What is expected.
Could you filter the records below and keep only the lines with the word "computer"?

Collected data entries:
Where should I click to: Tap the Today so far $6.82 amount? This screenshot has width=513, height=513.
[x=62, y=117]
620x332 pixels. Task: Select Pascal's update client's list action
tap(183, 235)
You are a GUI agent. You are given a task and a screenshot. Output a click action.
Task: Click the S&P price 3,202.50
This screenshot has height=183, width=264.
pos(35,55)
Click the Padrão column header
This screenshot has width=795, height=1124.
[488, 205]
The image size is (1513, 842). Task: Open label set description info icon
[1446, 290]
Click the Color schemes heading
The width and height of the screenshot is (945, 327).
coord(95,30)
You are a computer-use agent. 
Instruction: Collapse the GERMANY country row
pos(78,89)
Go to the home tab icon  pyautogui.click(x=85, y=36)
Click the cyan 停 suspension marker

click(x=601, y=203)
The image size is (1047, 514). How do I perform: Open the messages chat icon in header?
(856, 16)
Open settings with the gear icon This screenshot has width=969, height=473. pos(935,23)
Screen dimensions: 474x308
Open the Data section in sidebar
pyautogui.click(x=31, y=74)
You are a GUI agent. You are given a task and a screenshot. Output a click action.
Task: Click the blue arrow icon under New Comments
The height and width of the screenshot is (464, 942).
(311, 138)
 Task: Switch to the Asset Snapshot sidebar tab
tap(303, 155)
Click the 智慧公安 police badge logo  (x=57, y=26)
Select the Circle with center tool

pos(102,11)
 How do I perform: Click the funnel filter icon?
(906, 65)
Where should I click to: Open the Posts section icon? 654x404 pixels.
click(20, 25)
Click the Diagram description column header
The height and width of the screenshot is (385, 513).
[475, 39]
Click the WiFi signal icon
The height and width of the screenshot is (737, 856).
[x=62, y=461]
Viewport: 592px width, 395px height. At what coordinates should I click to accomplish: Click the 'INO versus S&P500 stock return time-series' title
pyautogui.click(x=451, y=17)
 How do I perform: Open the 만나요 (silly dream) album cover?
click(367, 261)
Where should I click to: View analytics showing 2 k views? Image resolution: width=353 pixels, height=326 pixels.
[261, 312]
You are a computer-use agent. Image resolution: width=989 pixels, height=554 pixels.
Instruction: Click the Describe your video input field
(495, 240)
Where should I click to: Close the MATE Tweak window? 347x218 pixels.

Result.
You are a computer-use agent. 
You are a computer-use agent. Image resolution: width=989 pixels, height=554 pixels.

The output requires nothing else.